Lingga Baganti- 47

620 86 0
                                    

Hiruk pikuk khas suasana kantin di siang hari terasa seperti biasanya, beberapa siswa berkumpul di satu meja dan mulai membicarakan hal-hal yang mereka lewati. Mereka berbicara tanpa melewatkan satu suap pun untuk dimasukkan ke dalam mulut.

Lingga Baganti, orang bilang itu adalah sekolah menengah atas yang sangat ketat.
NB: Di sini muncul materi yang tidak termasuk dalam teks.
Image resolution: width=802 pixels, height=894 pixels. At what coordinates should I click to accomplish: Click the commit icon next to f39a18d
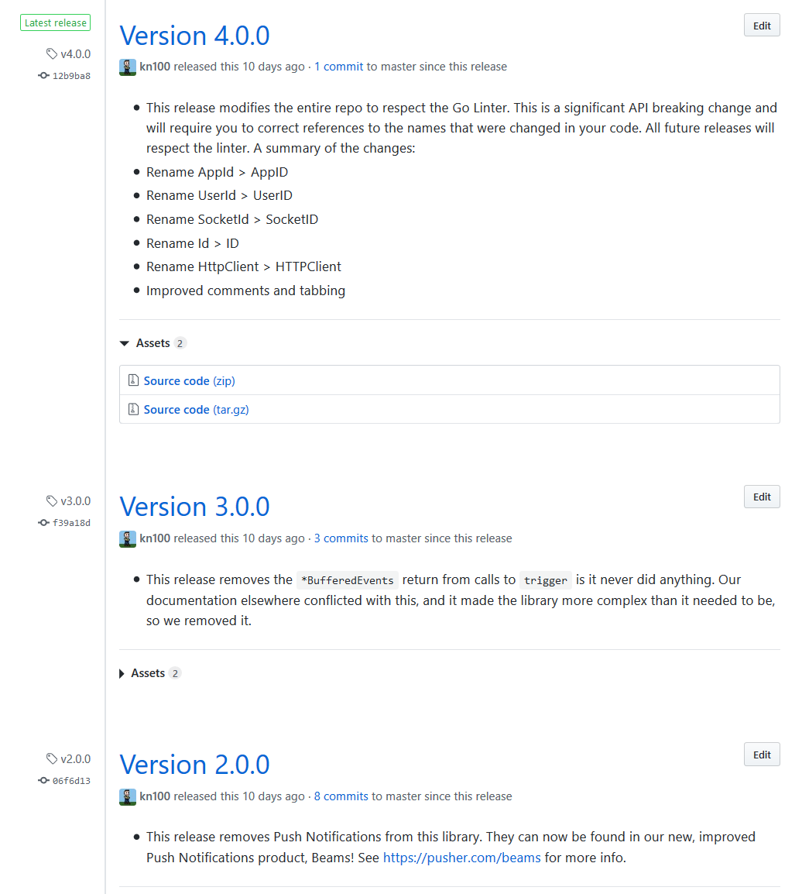(43, 522)
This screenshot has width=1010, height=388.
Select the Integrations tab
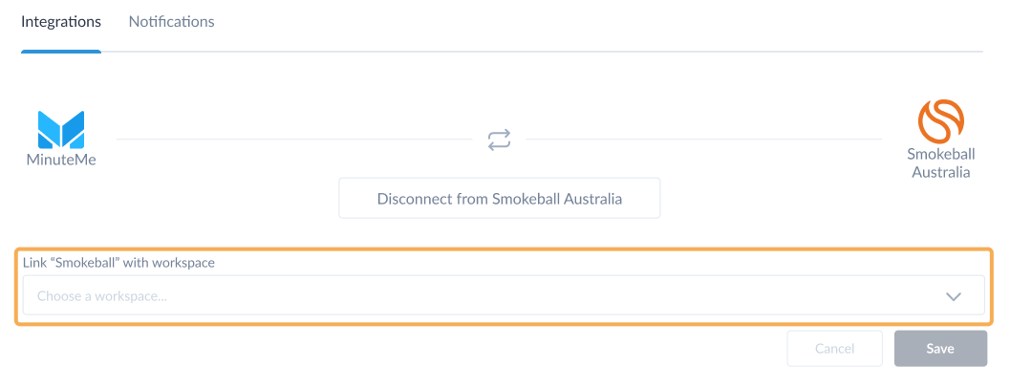point(61,21)
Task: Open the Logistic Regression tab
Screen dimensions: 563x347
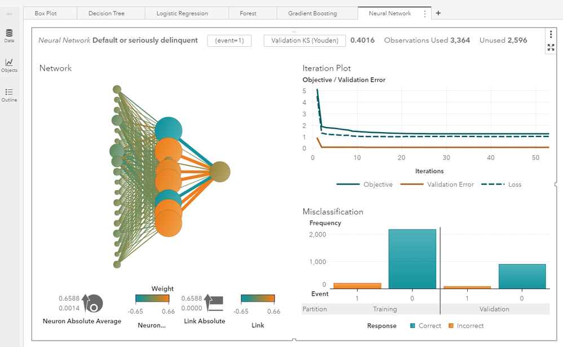Action: coord(182,14)
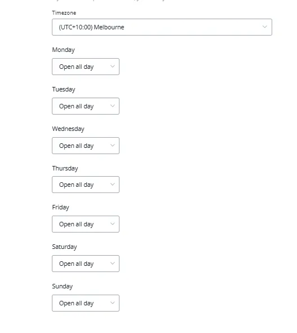Open Tuesday's Open all day dropdown
Viewport: 297px width, 333px height.
[86, 106]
Beberapa dari mereka memilih melewati sekolah terfavorit itu selain karena biaya sekolahnya yang mahal. Tapi ketahuilah, semua siswa di sini hidup dengan menyenangkan.

Mereka hidup berkelompok, membentuk sebuah kelompok sosial yang diisi dengan individu yang berbeda-beda. Ada kelompok yang saling menguntungkan, atau bahkan hanya hubungan sepihak.

Ada kelompok yang berisi para individu di kelas teratas, atau juga kelompok yang hanya berisi murid-murid pecundang di dalamnya.

Mungkin ketika di dalam kelas, itu tidak terlihat. Tapi ketika bel makan siang berbunyi, lihatlah kelompok-kelompok yang memenuhi tiap-tiap meja di penjuru kantin. Terkadang ada juga individu yang memilih untuk menyendiri, bukan karena tidak ingin bergabung membentuk kelompok, mungkin perbedaan prinsip membuatnya terasingkan.

Siang itu, suasana kantin yang tadinya ramai tiba-tiba menjadi hening ketika beberapa penjaga datang menginterupsi mereka semua.

Para murid saling tatap, bahkan antar anggota kelompok lain, seakan-akan mengutarakan kalimat dari kedua bola mata mereka apa yang tengah terjadi. Tak selesai dengan keterkejutan itu, gema pantofel seakan memecah keheningan di antara murid di sana.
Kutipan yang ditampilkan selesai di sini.